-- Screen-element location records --
***

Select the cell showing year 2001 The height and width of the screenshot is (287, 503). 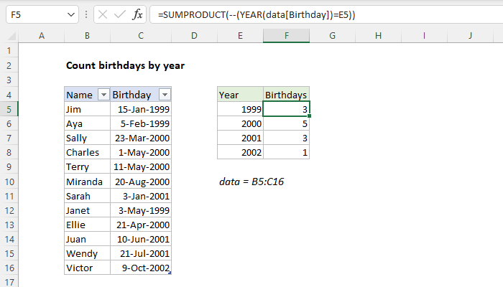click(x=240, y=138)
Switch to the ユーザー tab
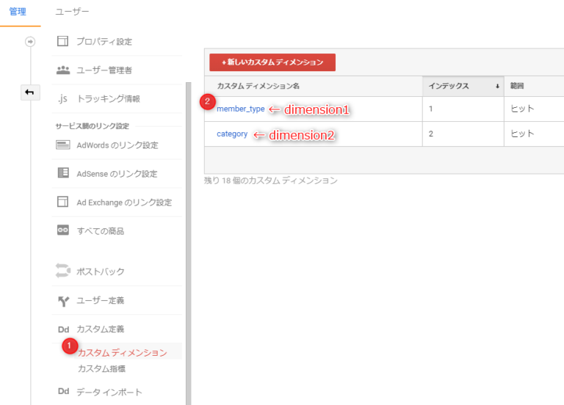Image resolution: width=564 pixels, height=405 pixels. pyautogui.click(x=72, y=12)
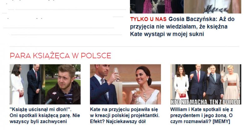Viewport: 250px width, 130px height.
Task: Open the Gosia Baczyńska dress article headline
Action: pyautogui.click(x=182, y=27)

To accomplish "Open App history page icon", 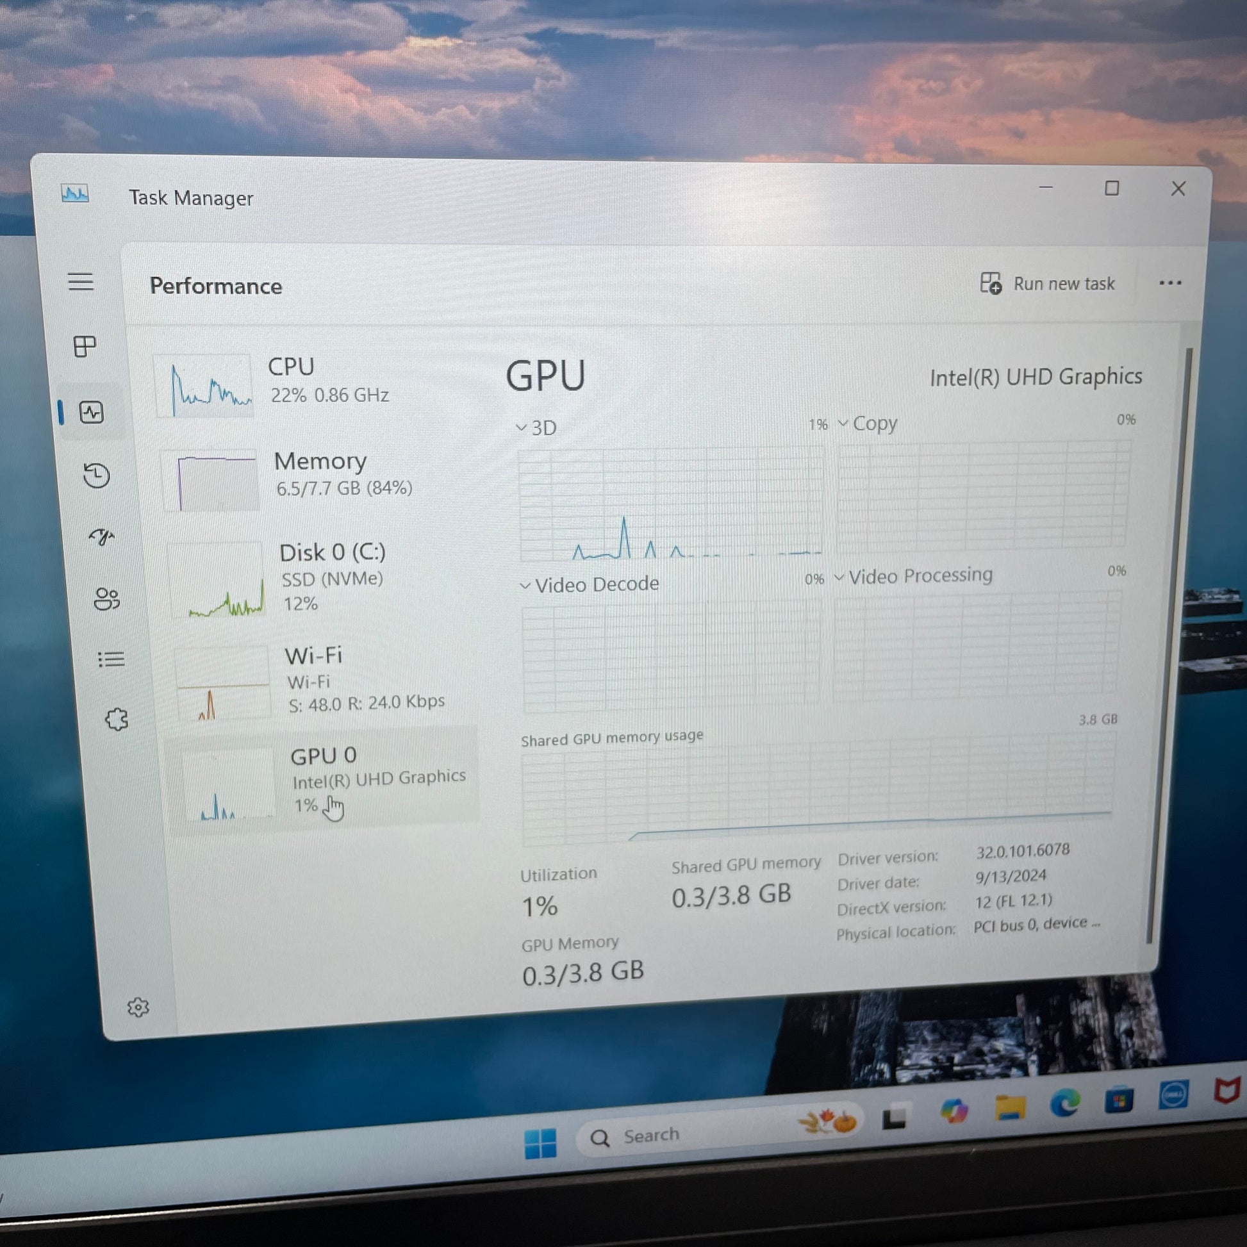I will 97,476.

***

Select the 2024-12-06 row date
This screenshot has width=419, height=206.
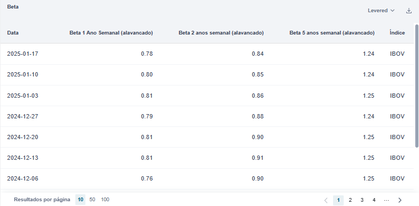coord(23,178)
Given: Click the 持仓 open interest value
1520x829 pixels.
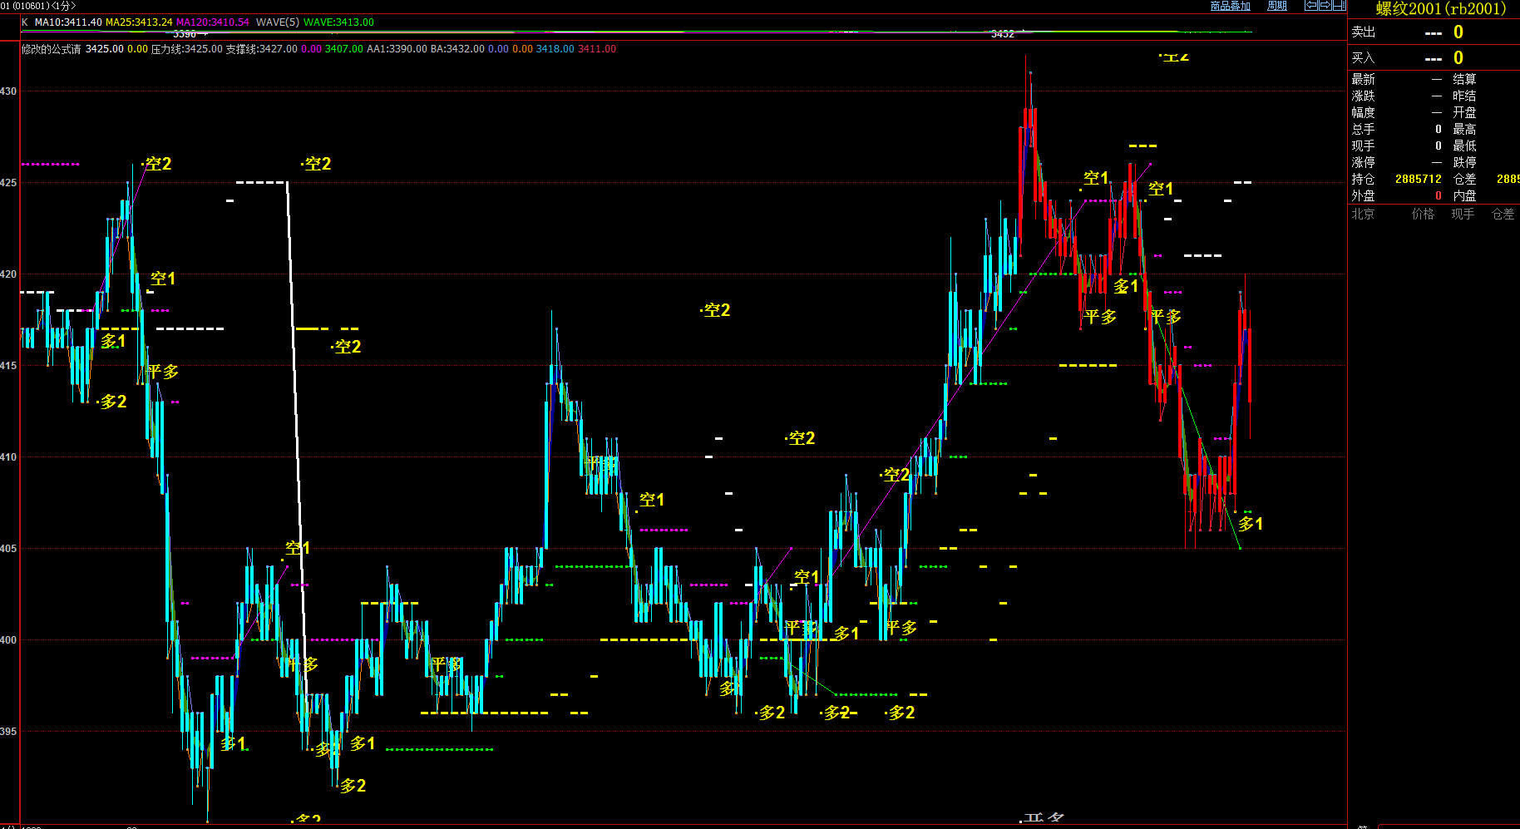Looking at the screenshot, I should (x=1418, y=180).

***

-- Exercise requirements --
Write out, word for word, the records from the line containing "Select the 2024-12-06 row date" through the line containing "Looking at the", leaving out the pictures.

-- Task response --
Select the 2024-12-06 row date
This screenshot has width=419, height=206.
coord(23,178)
Given: Click the 持仓 open interest value
1520x829 pixels.
Looking at the screenshot, I should (x=1418, y=180).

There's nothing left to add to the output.